■ **Goal 1**
In the Susquehannah Turnpike text, why did toll booths begin to be set up at twice the interval as before, each charging half the old toll?

■ **Text section**

* start *

- Susquehannah Turnpike
- U.S. National Register of Historic Places
- Location: Beginning at Catskill, follows the Mohican Trail (NY 145) and CR 20 and 22 NW to the Schoharie County line, Catskill, New York
- Coordinates: 42°18′35″N 74°0′58″W﻿ / ﻿42.30972°N 74.01611°W
- Area: 200 acres (81 ha)
- Built: 1800
- Architect: Susquehannah Turnpike Co.
- NRHP reference No.: 74001241
- Added to NRHP: January 2, 1974

= Susquehannah Turnpike =

The Susquehannah Turnpike is a historic 25 mile turnpike beginning at Catskill on the Hudson River and stretching through the town of Durham in Greene County, New York. East of the Hudson River, the road was taken over by the Ancram Turnpike Company in 1804. The route was extended west by the Susquehannah and Bath Turnpike Company, and further branches reached to Buffalo and Erie, Pennsylvania; the whole route became known as the Catskill Turnpike. Part of the Susquehannah Turnpike follows the Mohican Trail and it features a number of stone arch bridges. Nine of the 25 original milestones remain.

It was listed on the National Register of Historic Places in 1974.

== History ==
An early effort to build a road to the settlements along the Susquehanna River was begun in 1790 by the state government, funded by lotteries. This effort fell through, and a private company, the Susquehanna Turnpike Company, was chartered in 1800 to build the road "from the town of Salisbury in the state of Connecticut to Wattle's Ferry, on the Susquehannah River." The construction was toilsome and long; notably, several bridges were washed out in 1804. Despite the troubles, the turnpike was opened in 1806. Before it had opened, the portion east of the Hudson River was spun off as the Ancram Turnpike in 1804.

Immediately upon the turnpike's opening, shunpikes began to pop up to avoid the tollbooths. One notable shunpike was in Meredith, now part of Davenport, on a road now called Miller Hill Road. It was eliminated by an act relocating the local toll booth nearer to the Kortright Creek, making it impossible to avoid the tollbooth; “Shunpikers, if caught, had to pay three times the toll”. To alleviate the loss of revenue from shunpikers, toll booths began to be set up at twice the interval as before, charging half the old toll at each booth.

* end *

■ **Goal 2**
Format the entries as a numbered list from the start of the entries up to and including the line with "pos(128,152)", leaving out blank lines.

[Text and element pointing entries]

* start *

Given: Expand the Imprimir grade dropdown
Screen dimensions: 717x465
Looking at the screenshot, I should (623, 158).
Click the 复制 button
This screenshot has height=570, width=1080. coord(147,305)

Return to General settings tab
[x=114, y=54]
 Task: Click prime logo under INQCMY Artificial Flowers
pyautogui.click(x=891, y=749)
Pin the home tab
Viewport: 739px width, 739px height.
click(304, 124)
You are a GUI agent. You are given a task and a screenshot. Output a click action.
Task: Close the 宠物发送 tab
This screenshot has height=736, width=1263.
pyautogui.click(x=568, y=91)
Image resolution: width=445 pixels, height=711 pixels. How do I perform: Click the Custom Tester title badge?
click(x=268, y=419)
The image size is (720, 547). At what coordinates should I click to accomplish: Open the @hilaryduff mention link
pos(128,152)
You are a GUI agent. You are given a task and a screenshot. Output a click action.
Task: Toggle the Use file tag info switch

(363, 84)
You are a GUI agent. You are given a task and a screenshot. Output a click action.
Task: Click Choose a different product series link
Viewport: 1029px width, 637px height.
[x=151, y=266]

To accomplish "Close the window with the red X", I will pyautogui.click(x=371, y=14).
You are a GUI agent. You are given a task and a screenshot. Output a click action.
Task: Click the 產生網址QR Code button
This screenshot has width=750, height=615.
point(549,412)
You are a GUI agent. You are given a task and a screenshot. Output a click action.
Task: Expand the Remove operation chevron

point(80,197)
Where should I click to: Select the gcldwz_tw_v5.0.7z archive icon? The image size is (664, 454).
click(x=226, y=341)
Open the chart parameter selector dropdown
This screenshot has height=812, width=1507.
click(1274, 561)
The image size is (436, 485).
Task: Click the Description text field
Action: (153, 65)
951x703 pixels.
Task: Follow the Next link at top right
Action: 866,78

* end *

■ **Full output 1**
The change was made to reduce the revenue lost to shunpikers, who used side roads to avoid the tollbooths.

■ **Full output 2**
1. Given: Expand the Imprimir grade dropdown
2. Screen dimensions: 717x465
3. Looking at the screenshot, I should (623, 158).
4. Click the 复制 button
5. This screenshot has height=570, width=1080. coord(147,305)
6. Return to General settings tab
7. [x=114, y=54]
8.  Task: Click prime logo under INQCMY Artificial Flowers
9. pyautogui.click(x=891, y=749)
10. Pin the home tab
11. Viewport: 739px width, 739px height.
12. click(304, 124)
13. You are a GUI agent. You are given a task and a screenshot. Output a click action.
14. Task: Close the 宠物发送 tab
15. This screenshot has height=736, width=1263.
16. pyautogui.click(x=568, y=91)
17. Image resolution: width=445 pixels, height=711 pixels. How do I perform: Click the Custom Tester title badge?
18. click(x=268, y=419)
19. The image size is (720, 547). At what coordinates should I click to accomplish: Open the @hilaryduff mention link
20. pos(128,152)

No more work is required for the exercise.